8.2. L’appellante ha concluso formulando, in via cautelare, domanda di sospensione di tutti i provvedimenti impugnati nel primo grado di giudizio e della sentenza impugnata e, in via istruttoria, di acquisizione dal Comune di Bordighera degli atti, dei provvedimenti e dei progetti in virtù dei quali sono stati eseguiti i lavori di somma urgenza da parte del Comune di Bordighera sul Rio Lunassa in occasione e per effetto dell’alluvione verificatasi a Bordighera in data 14 settembre 2006, nonché, nel merito, richiesta di annullamento di tutti gli atti e i provvedimenti impugnati con il ricorso di primo grado.

9. In data 5 settembre 2025 la parte appellante ha presentato istanza di fissazione dell’udienza.

10. Il Comune di Bordighera si è costituito in giudizio con memoria del 26 settembre 2025 con la quale ha richiesto la reiezione del ricorso in appello, unitamente all’istanza di sospensione cautelare, perché irricevibile, inammissibile, improcedibile e comunque infondato e, per l’effetto, di confermare la sentenza gravata e la legittimità dei provvedimenti comunali impugnati.

11. Con ordinanza n. 3556/2025 del 1° ottobre 2025 la Sezione ha accolto l’istanza cautelare e per l’effetto ha sospeso l'esecutività della sentenza impugnata.

12. La società appellante ha presentato in data 23 dicembre 2025 una memoria con la quale ha ribadito le proprie doglianze, confermando le conclusioni formulate in sede di appello.

13. In data 24 dicembre 2025 il Comune appellato ha presentato una memoria in cui ha richiamato, confermandole, le difese già svolte nella memoria del 26 settembre 2025 ribadendo le conclusioni ivi formulate.

14. Il 5 gennaio 2026 la parte appellata ha presentato una memoria di replica nella quale ha ribadito le osservazioni e le conclusioni formulate nella citata memoria del 26 settembre 2025.

15. in data 26 gennaio 2026 la parte appellata ha avanzato istanza di passaggio in decisione sulla base dei propri scritti difensivi già depositati in giudizio.

16. La causa è stata trattenuta in decisione all’udienza pubblica del 27 gennaio 2026.

17. L’appello, per le ragioni di cui infra, è da reputare infondato.

18. In via preliminare il Collegio rileva che, attesa l’infondatezza del gravame nel merito, prescinde dall’esame dell’eccezione di inammissibilità del ricorso di primo grado, sollevata nelle memorie di parte appellata.

19. Appare ora necessario valutare partitamente i profili di censura avanzati dal ricorrente.

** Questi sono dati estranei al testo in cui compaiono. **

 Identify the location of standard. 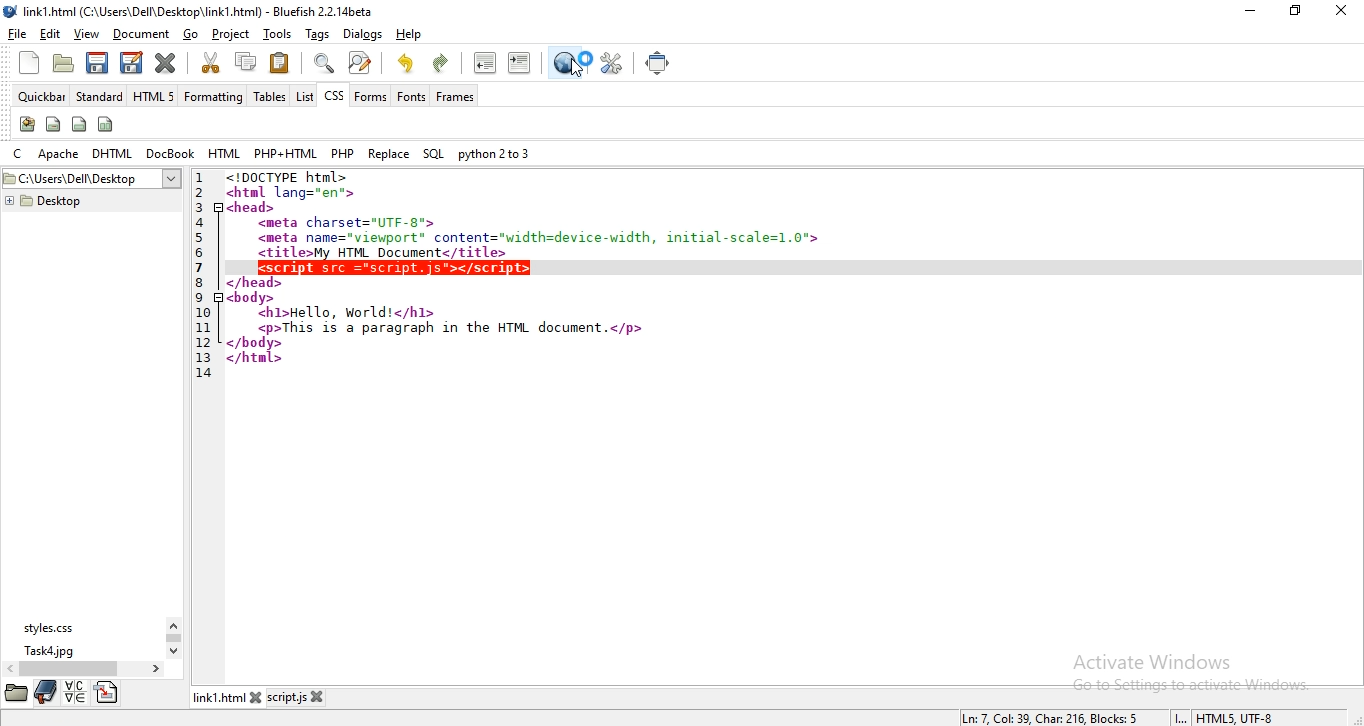
(99, 95).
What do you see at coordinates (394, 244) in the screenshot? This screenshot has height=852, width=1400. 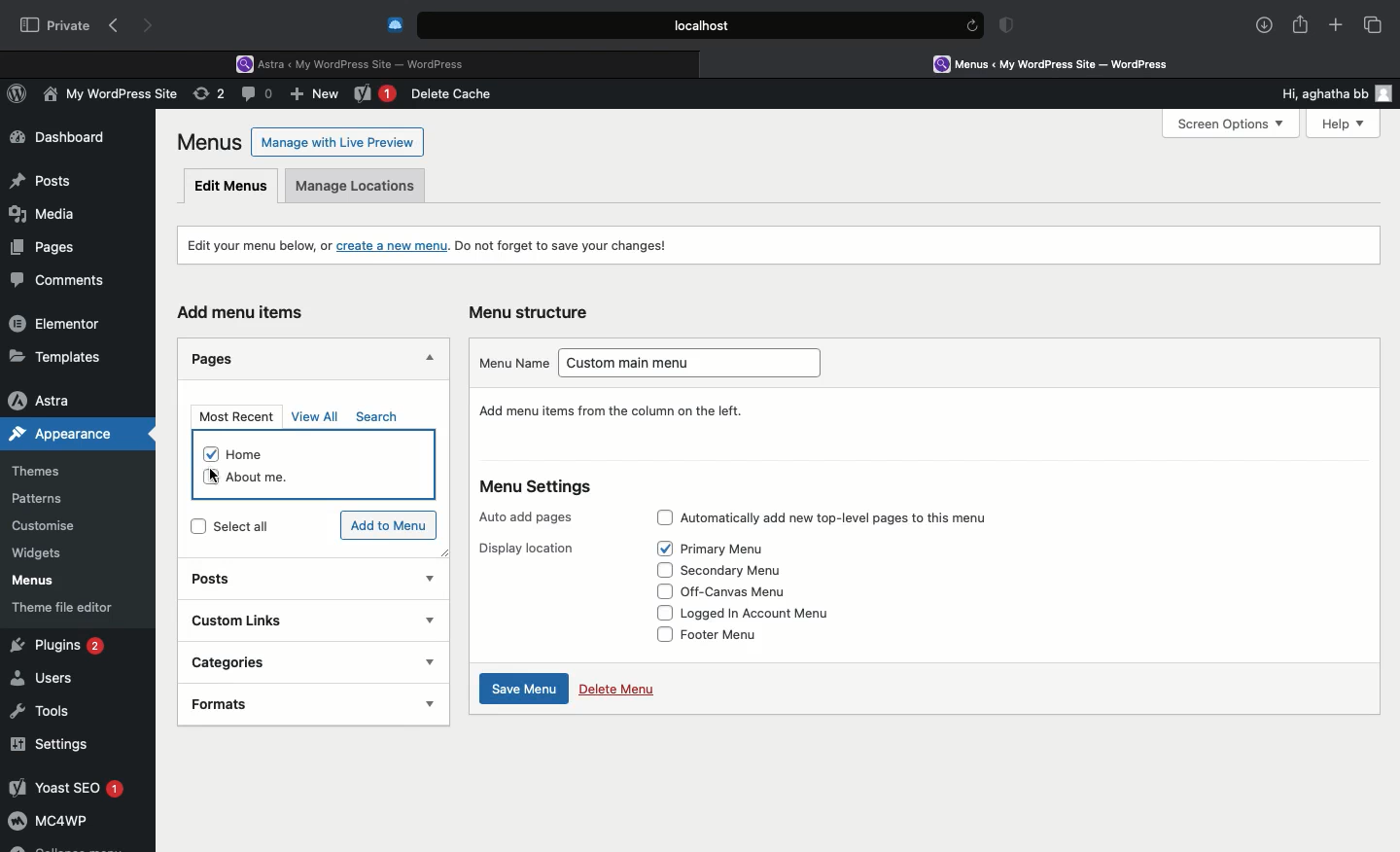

19.1. Con il primo motivo si segnala che nella sentenza di primo grado il Tribunale adito non si sia pronunciato sui primi due motivi del ricorso del ricorso di primo grado con i quali si faceva riferimento all’assoluta genericità dell’ordine di demolizione. Il Comune, infatti, da un lato avrebbe omesso di imputare i pretesi abusi edilizi in capo ai singoli proprietari e, dall’altro lato, tali abusi sarebbero stati descritti in modo approssimativo, rendendo di fatto inintellegibile la natura dell’abuso, con la conseguente impossibilità di dare esecuzione all’ordine di demolizione. Ciò, in particolare, sarebbe da imputare al fatto che l’ordinanza di demolizione del 2024 è stata adottata sulla base di un’attività istruttoria che non ha tenuto conto del nuovo assetto proprietario determinatosi con l’acquisto, il 1° giugno 2023, della proprietà da parte della società appellante.

Tale doglianza non è meritevole di favorevole considerazione.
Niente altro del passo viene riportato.